Apple’s commitment to a strong sense of privacy, whatever the facts, makes the way the company is defining “privacy” more, not less, significant—for in as much as it is it is vying for your sense of privacy, it is vying for the meaning of privacy.

What can we say about this sense of privacy? First of all, whatever privacy is, it has to be in Apple’s eye primarily an engineering problem. Apple’s privacy is an engineer’s construct, even conceit. Many everyday senses of privacy follow this very limited idea of “data on my device.” Though I’ve entered vital data online numerous times, I would be more likely to feel a violation of privacy at an “unauthorized” family member thumbing through the pictures on my phone than a stranger using my date of birth and social security number to secure fraudulent credit. There’s something about Apple’s sense of “personal data” that gels very well with our sense that the gadgets we carry with us are “personal devices” rather than nodes in a massive economic and technological system.

But what about privacy’s co-dependents, especially the “public”? Apple’s narrow and problematic sense of privacy, if  Apple sticks to it and if it were made the rule among tech companies, could have major public consequences, reshaping our experience of public life. First of all, Apple is explicitly pitting a forensic good, a good having to do with public justice, against the protection of privacy, and it is doing so in an absolutist fashion that undermines the delicate balance between certain rights and justice so vital to public life (just as the NSA did, but in reverse fashion).

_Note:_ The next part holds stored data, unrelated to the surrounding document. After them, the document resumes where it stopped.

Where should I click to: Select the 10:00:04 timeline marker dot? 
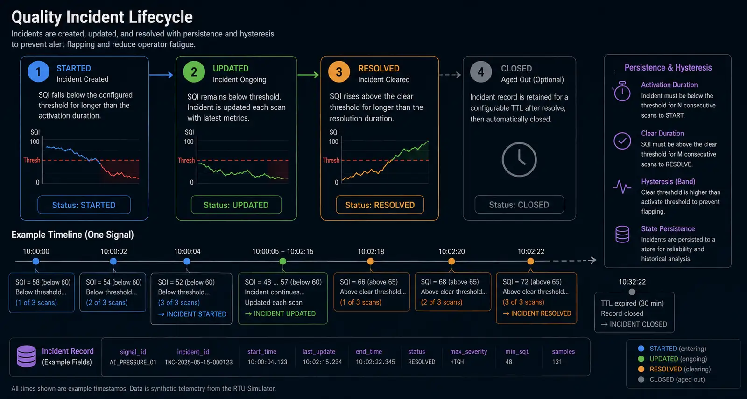tap(187, 261)

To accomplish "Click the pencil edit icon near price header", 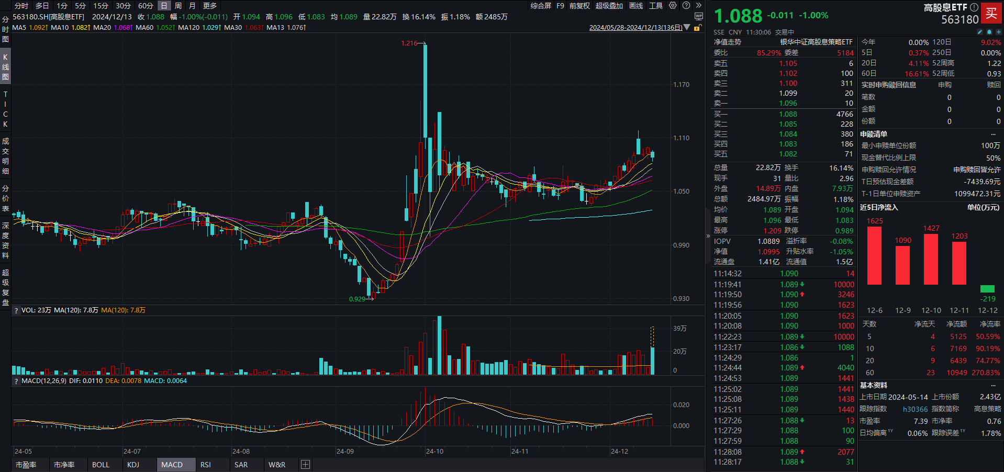I will pos(980,32).
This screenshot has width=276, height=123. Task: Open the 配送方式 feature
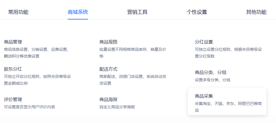click(108, 69)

In the case of Syed Rizwan Farook’s iPhone, we are talking about a specific and targeted forensic investigation—exactly what critics of the NSA call for. It is quite plausible that the data on Farook’s phone may be critical in helping to forensically reconstruct the networks (if any) of which Farook was a part. The knowledge that would come out of such an investigation may not end up preventing another similar attack. Nevertheless, it represents an immediate public good both with respect to our sense of justice and to making sense of indiscriminate acts of political violence that are, in their very performance, meant to cripple or otherwise alarm the citizenry. My point here is simply that legally sanctioned and legitimate forensic police work represents a public good, and Apple is now pitting that good against the good of privacy—and privacy as Apple defines it.

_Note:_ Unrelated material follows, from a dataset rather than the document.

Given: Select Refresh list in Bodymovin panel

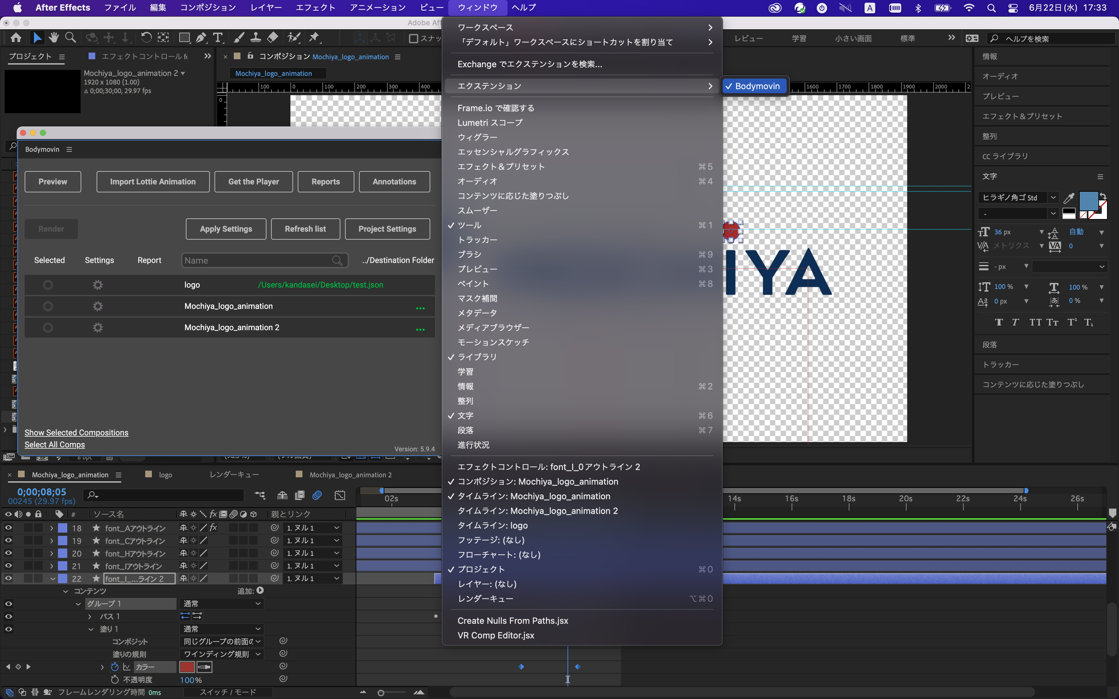Looking at the screenshot, I should pos(304,229).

Then there’s terrorism itself. The effects of indiscriminate violence on behalf of political causes—terrorism—are public as much as private. They affect how individual bodies move through public spaces, be they airports, public buildings, city streets, or town squares. “Publicity is the oxygen of terrorism,” Margaret Thatcher once said. She was right about this, if not about its implications. As a political tactic, terrorism seeks to redefine, even destroy, public life. The irony here is that an absolute commitment to privacy threatens to do the same: If publicity is the oxygen of terrorism, privacy is the oxygen tank. The surveillance state is not the solution to terrorism. But an absolutist commitment to privacy, technologically enforced, puts public life at great risk.

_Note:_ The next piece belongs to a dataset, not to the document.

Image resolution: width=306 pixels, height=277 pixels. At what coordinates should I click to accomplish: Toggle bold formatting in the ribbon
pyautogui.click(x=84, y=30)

But for me the biggest problem is the way the cause of privacy advocated by technologists undermines the aims of democratically minded actors and activists everywhere. An absolutist commitment to personal privacy, and the engineering of that privacy through practically unbreakable encryption, may protect dissidents and others from political oppression. But in such cases privacy is not an ultimate, sacrosanct good, but a means toward hoped-for public goods. Freedom of speech, freedom of assembly, freedom of movement—these are “ends” of the modern democratic project, and any claims to privacy need to be considered in light of the protection of these very public liberties.

Public life, not private lives, is at the crux of political freedom. On this both Orwell and Huxley agreed. Technologists should give it some thought.